La limitation du nombre de réfugiés autorisés à 150 000 a été également rejetée par la justice. Le Kenya accueillant pourtant aujourd’hui près de 600 000 réfugiés.

Cette décision de la justice a été prise, après une saisie de l’opposition Kényane qui trouvait en cette loi, une porte pour transformer le Kenya en « régime dictatorial ». Au Parlement, plusieurs députés de l’opposition avaient même déchiré les documents de la loi en signe de protestations.

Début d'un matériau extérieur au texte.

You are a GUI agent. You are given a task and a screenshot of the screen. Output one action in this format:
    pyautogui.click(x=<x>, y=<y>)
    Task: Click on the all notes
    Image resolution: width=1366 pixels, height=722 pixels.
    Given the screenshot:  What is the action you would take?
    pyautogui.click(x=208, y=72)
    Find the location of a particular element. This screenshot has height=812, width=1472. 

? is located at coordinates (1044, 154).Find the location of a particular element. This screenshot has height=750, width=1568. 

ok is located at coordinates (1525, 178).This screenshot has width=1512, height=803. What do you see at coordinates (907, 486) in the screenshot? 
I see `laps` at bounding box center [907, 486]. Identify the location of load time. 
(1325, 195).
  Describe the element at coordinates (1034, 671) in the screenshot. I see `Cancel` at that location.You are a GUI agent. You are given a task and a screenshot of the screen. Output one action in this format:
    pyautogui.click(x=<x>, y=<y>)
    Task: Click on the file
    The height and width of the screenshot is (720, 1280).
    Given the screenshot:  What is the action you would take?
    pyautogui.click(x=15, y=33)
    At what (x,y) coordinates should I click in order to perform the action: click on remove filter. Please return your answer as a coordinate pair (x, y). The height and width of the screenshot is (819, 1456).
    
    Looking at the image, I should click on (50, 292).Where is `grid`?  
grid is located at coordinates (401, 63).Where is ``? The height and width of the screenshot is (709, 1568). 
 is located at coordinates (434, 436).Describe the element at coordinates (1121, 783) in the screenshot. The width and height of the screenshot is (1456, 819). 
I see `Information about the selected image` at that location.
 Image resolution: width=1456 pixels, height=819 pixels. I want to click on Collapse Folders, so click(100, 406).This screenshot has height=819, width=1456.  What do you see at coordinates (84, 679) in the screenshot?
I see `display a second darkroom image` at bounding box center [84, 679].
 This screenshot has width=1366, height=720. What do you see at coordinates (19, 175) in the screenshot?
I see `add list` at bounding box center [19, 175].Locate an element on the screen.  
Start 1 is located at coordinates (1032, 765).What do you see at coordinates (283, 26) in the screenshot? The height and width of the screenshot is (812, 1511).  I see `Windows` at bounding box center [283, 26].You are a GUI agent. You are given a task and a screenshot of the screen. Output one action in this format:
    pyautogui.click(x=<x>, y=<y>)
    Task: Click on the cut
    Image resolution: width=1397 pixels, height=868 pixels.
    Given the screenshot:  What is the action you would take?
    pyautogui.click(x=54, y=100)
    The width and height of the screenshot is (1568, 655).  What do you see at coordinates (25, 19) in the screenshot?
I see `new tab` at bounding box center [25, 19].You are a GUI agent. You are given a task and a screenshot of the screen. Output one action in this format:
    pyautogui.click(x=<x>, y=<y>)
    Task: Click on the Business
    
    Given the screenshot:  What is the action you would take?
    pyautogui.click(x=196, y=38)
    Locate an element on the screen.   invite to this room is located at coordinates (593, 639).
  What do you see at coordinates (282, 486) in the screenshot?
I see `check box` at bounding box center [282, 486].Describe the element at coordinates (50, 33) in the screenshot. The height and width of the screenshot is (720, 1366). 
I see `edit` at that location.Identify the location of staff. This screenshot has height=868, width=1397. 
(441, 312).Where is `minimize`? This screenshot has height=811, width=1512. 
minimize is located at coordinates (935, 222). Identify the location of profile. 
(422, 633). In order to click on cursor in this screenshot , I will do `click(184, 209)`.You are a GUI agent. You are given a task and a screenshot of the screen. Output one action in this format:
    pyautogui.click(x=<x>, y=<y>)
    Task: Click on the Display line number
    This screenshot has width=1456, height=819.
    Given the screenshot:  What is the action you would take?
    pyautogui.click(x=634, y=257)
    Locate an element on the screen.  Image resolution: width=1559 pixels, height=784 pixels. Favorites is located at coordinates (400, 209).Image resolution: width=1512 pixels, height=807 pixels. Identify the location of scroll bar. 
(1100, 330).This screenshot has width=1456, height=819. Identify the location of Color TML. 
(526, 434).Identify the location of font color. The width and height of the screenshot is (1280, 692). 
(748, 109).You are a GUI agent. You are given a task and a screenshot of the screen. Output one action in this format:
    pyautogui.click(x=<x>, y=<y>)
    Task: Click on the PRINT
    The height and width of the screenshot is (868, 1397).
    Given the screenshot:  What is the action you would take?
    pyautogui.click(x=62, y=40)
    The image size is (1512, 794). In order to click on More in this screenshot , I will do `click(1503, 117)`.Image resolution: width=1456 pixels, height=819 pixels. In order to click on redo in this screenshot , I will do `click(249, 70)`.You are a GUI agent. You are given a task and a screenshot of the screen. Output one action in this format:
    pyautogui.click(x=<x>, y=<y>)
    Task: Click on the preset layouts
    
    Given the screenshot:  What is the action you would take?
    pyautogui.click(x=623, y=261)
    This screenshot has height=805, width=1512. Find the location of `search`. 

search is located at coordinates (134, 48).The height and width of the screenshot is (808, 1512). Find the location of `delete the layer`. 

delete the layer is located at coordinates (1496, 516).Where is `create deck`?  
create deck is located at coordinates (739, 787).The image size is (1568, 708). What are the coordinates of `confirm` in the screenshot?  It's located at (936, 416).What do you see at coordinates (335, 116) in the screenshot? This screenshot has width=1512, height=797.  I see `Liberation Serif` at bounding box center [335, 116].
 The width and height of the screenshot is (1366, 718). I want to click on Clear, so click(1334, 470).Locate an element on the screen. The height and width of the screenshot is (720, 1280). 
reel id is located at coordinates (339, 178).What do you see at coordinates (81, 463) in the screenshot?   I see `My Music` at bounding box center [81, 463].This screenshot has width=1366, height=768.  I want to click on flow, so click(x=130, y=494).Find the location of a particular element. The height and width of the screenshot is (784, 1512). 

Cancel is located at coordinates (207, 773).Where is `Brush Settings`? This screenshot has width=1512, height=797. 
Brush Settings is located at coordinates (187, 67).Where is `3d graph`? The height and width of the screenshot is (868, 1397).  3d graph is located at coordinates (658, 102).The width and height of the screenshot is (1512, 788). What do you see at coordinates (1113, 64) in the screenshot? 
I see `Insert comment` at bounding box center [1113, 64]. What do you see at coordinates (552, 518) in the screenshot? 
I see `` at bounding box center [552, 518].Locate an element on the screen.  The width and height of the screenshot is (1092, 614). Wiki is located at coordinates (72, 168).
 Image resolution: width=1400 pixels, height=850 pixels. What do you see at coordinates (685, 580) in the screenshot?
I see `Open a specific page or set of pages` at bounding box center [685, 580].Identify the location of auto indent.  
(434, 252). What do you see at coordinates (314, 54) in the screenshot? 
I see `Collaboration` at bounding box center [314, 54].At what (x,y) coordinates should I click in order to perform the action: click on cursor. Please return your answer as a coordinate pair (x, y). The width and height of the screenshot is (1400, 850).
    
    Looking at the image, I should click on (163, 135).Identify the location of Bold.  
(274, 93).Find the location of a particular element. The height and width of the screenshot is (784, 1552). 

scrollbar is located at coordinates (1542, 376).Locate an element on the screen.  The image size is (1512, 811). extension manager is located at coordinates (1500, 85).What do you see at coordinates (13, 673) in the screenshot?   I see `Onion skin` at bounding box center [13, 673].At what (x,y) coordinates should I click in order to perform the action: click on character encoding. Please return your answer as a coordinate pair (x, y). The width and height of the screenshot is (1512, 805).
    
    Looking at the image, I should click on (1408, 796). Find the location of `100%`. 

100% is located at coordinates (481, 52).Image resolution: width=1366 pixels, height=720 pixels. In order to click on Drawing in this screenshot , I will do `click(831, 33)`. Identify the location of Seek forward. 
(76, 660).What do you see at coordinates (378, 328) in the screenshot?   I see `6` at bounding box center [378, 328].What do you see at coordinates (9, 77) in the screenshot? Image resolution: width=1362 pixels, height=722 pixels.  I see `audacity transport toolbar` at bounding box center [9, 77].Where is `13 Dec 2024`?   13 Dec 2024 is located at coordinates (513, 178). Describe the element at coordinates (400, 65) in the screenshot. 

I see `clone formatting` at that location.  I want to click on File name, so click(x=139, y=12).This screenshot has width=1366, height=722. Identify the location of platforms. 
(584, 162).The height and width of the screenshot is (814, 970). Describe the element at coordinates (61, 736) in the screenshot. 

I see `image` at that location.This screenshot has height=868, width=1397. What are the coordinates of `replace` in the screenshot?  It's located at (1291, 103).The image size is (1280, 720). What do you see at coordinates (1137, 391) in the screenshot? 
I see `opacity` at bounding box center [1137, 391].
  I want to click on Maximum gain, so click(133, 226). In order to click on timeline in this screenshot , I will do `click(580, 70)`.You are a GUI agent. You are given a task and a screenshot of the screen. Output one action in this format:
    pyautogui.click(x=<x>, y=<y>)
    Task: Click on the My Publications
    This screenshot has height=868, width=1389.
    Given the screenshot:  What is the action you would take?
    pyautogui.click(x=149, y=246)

La loi avait été adoptée le 18  décembre 2014 par le Parlement et promulguée ensuite par le président Uhuru Kenyatta. Pour ce dernier, cette loi était utile pour combattre le terrorisme des islamistes « Shebab ». Surtout que le pays à la fin du mois de novembre et début décembre à subi une nouvelle série d’attaques meurtrières des islamistes « Shebab », au nord-est du Kenya, dans la région de Mandera.

N’empêche, pour les acteurs de la société civile et l’opposition cette loi devait conduire à la une mise place à « l’Etat Policier » au Kenya.  La suspension des huit sections de la loi anti-terroriste, a été saluée par l’opposition Kényane.

Et, pour Raila Odinga, chef de file de l’opposition « il va être maintenant question de demander à la cour d’annuler complètement cette loi parce qu’elle est illégale et inconstitutionnelle », il s’exprimait ainsi sur les antennes de RFI.